It is projected that people are investing nearly Rs. 5,000 crore every month through SIPs.
In July, the asset under management of Indian mutual fund industry touched all time high of Rs.20 lakh crore. This is due to the strong inflows into both equity segments and debt. Retailers are investing record amount into mutual funds through SIPs. It is projected that investors are putting in an estimated figure of Rs.5000 crores every month through SIPs. Systematic Investment Plan or SIP is an investment plan offered by mutual funds, wherein one could invest a set amount in a mutual fund scheme at pre-defined intervals.
Below points will help you understand how much income tax you have to pay on gains from mutual fund:
1) For tax purposes, a mutual fund scheme that invests 65 per cent or more of its portfolio in equities or equity-related instruments, is considered equity funds.
2) Apart from equity diversified funds, arbitrage funds are also considered equity funds. Arbitrage funds invest in equity and derivatives such as futures and options while equity income funds invest in a mix of equity, equity derivatives and debt. If a balanced fund invests minimum 65 per cent in equities, it is considered an equity fund for tax purpose.
3) Profit held for more than a period of 12 months, from equity mutual fund units whether SIP or lumpsum is considered as a long term capital gain. As per the policy, there is no tax is applicable on the long-term capital gains from equity funds.
4) For the duration less than 12 months, tax on short-term capital gains is applicable at 15% on the gains from equity funds.
5) Many investors opt for dividend option while investing in equity mutual funds. Dividend income from equity mutual funds is tax-free, irrespective of when you receive it.
6) Investments in debt funds are considered long term only if they are held for more than three years.
7) Currently, the long-term capital gain on debt funds is taxed at the rate of 20 per cent.

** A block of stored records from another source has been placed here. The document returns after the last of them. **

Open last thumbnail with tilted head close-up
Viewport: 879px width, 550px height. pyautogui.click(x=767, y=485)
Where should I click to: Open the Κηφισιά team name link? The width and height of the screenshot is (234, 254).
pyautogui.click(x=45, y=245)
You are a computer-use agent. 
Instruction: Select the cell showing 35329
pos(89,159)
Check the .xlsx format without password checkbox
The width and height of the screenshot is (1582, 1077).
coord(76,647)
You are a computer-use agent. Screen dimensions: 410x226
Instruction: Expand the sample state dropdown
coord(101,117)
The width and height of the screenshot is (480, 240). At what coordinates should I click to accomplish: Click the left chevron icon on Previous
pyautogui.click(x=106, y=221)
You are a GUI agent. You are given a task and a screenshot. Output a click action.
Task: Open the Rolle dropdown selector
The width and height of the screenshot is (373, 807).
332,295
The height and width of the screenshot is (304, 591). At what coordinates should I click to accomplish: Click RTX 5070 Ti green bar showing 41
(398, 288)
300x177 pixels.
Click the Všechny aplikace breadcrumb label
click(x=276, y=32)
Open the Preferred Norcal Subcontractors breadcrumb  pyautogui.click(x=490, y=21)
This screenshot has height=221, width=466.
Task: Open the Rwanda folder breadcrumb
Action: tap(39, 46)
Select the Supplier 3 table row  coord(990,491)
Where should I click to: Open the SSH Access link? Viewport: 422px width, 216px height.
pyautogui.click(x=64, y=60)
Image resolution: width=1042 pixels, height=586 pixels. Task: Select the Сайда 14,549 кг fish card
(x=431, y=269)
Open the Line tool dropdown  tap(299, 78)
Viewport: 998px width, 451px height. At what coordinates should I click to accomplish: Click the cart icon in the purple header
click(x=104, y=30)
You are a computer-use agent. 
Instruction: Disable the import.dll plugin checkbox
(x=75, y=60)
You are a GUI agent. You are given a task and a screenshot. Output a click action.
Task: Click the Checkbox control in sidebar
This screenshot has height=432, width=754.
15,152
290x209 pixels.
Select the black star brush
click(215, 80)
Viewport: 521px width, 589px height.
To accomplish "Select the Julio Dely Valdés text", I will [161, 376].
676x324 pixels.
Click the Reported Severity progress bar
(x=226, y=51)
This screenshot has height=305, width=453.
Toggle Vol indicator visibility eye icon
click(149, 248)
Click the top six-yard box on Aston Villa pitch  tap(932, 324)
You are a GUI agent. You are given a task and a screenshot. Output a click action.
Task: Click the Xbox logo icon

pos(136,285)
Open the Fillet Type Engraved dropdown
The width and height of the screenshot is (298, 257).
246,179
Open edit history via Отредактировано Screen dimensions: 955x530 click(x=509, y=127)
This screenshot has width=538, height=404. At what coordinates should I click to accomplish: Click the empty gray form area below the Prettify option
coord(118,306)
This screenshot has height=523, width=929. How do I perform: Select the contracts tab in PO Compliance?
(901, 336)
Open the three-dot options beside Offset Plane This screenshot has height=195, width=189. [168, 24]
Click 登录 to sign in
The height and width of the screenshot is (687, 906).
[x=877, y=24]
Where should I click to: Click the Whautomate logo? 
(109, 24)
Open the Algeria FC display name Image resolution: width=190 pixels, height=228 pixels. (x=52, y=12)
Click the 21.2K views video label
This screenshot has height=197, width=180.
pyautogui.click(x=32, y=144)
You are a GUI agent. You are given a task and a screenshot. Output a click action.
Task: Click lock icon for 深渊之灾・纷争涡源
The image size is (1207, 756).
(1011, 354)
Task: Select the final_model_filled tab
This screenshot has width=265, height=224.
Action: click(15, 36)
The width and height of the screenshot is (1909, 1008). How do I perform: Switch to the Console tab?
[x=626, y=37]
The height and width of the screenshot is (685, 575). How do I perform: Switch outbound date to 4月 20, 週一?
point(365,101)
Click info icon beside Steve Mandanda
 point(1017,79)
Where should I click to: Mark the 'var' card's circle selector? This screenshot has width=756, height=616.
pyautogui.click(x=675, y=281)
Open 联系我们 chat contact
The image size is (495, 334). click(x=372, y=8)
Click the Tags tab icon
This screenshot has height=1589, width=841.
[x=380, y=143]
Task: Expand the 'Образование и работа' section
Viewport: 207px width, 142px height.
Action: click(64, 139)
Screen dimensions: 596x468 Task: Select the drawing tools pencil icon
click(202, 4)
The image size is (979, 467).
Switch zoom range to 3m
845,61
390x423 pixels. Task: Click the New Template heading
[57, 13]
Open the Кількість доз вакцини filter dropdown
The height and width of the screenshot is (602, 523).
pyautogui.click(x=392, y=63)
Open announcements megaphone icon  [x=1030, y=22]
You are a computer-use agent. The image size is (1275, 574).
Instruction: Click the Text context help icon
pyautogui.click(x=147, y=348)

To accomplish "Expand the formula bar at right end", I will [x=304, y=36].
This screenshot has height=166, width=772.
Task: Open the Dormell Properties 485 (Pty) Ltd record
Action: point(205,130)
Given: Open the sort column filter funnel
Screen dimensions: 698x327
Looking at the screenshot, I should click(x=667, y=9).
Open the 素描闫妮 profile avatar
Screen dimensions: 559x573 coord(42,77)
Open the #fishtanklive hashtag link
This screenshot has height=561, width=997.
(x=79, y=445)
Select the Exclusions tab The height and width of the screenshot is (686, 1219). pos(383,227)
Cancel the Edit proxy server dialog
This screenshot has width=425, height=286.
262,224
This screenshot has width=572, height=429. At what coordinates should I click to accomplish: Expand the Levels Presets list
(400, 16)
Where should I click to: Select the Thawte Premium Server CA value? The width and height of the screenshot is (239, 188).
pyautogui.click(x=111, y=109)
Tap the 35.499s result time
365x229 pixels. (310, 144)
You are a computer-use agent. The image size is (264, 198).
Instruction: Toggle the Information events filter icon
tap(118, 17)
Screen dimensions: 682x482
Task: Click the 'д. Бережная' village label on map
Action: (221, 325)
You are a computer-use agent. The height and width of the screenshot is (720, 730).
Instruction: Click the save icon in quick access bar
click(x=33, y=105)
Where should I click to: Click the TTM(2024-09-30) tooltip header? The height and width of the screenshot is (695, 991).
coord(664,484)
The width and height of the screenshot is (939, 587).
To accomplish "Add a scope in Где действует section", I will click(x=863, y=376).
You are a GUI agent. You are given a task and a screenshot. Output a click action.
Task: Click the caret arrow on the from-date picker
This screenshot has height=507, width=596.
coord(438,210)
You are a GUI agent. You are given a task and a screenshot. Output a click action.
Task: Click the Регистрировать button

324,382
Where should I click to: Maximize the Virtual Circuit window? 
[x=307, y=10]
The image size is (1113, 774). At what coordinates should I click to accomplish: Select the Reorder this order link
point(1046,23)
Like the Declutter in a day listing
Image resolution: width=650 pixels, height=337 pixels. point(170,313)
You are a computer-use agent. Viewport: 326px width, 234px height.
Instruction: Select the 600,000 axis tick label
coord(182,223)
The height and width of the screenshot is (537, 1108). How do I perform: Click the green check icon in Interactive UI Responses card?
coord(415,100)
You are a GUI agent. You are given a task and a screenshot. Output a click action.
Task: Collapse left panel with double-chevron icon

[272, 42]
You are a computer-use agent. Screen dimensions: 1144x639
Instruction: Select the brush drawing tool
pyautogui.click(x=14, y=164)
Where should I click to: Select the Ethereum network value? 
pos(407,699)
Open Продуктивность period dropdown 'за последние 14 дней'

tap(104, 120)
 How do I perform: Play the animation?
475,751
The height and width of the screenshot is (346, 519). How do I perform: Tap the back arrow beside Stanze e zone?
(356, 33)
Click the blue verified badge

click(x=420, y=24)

However, investors get the benefit of indexation on their original debt fund investment. This indicates that the adjustment of original investment is done in accordance for the price if inflation and taxes. Since the original cost of investment goes up after factoring in inflation, long term capital gains tax comes to negligible levels.
8) But before three years if the debt mutual fund investments are redeemed or sold, whatever short-term gains you have are taxed as per your tax slabs.
9) Income from debt funds also come in the form of dividends. Any dividend declared by a debt mutual fund is exempt from tax in the hands of investors.
10) However, mutual fund houses pay dividend distribution tax @ rate of 28.84 per cent (including surcharge and cess) before handing out the dividends to investors.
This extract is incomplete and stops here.